Each group may have a variety of research to sift through, so they should have a few minutes to make sense of what they've found.
Each group gets a Chromebook, opens their research in a Google Document and shares their Google document with me. I then project the document and ask each group to share their findings. I give students an opportunity to look for patterns by comparing two different skeletons that they had in their research from day 2. Patterns, an important Crosscutting Concept in NGSS, is a critical skill that can help students find similarities and differences between each skeleton. The NGSS states:
1. Patterns. Observed patterns of forms and events guide organization and classification, and they prompt questions about relationships and the factors that influence them.
Later, students will use this information to reconstruct their skeleton, based on the information that was shared with them. This practice mimics how scientists share information that is later used to recreate models or explanations. Students will soon take their new information and argue how they now think the skeleton should look, based on evidence and reasoning.
The ultimate goal is for students to gather more evidence, modeling how scientists share information with fellow scientists.
Once students have created their Venn diagrams that compare and contrast different skeletons, they will stand in front of the room and take 1 minute to share their findings. As this is happening fellow students (scientists) will jot down notes in their science notebooks.
This image shows examples of how students compared and contrasted, in order to find patterns in different skeletons.
I want students to make sense of what they have just heard from their peers, so I give each group about 5 minutes to continue their comparison and contrasting activity and discuss other ideas/observations that were just shared.
At this point I want to see students using observations/evidence to support their decisions. (Practice 6 Constructing Explanations and Designing Solutions - Apply scientific reasoning to show why the data or evidence is adequate for the explanation or conclusion.)
The students have many sources to refer to, which you probably want to stress to your students, such as their Google Doc with their research from day 2, their Venn diagram that compares and contrasts two different skeletons, and notes from their science notebooks.
This video shows students effectively referring to their research (evidence) to defend their decisions. (Practice 8 Obtaining, Evaluating, and Communicating Information - Gather, read, and synthesize information from multiple appropriate sources and assess the credibility, accuracy, and possible bias of each publication and methods used, and describe how they are supported or not supported by evidence.)
As opposed to generating non-specific reasons, these students are developing their ability to use evidence in argument. I am fairly confident that by the end of the year, they will have significantly improved their ability to do this and will need less structure from me.
After students have consulted their research it is now time for them to consider how they may want to change their initial skeletal model. (Practice 2 Developing and Using Models - Develop or modify a model—based on evidence – to match what happens if a variable or component of a system is changed.)
Before setting them free, I ask them to look at their initial model and annotate any things that may seem inaccurate. This enables them to think critically about their initial thoughts, which remember were not defended with evidence, in order to drive later conversations when cutting out and rearranging their new bones. The key step will be for them to make each change to their skeletons using evidence from their research. This image is a work sample of a group's annotations.

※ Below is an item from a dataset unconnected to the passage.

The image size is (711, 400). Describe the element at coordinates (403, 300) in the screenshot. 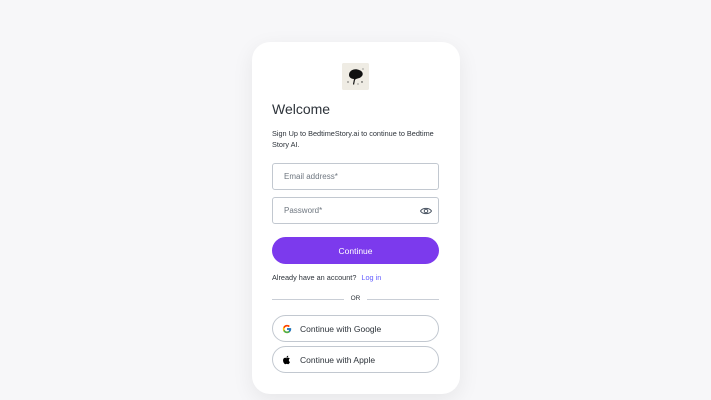

I see `divider-line-right` at that location.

Now that students have had their initial conversation about how their model will change, they have to cut out new bones and then reconstruct their models. I encourage groups to manipulate the bones on their desk, again developing their argumentation skills (Practice 7 Engaging in Argument from Evidence - Respectfully provide and receive critiques about one’s explanations, procedures, models, and questions by citing relevant evidence and posing and responding to questions that elicit pertinent elaboration and detail.)
Once a consensus is established groups begin gluing their bones to the new paper. I then require students to use evidence to defend any changes or aspects of the model that remains the same--not everything has to change in our models! It may and probably will over time, but only after we have adequate, logical evidence!

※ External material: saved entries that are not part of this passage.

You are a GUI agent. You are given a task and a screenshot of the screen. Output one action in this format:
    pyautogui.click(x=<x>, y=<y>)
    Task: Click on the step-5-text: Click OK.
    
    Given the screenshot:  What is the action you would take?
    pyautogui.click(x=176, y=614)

Here is an example of a group's annotations on their initial model (blue) compared to their second dinosaur model (orange). Note how they are making an effort to substantiate the purpose of their research--not bad for just learning how to do this the other day!
Just as scientists share their findings at conferences, I want my students to realize that 1) science is never complete--we are always searching for answers about macro and micro aspects of various phenomena and 2) we always share our findings! Sharing is caring--seriously. Promote student sharing of ideas and findings--you will be amazed about the roads it takes you down. My tip: follow those roads, even if--gulp--it interrupts your beautifully crafted lesson calendar.
I ask students to take 1-2 minutes to highlight the major changes that they made to their models and we then try to find patterns, if any arise.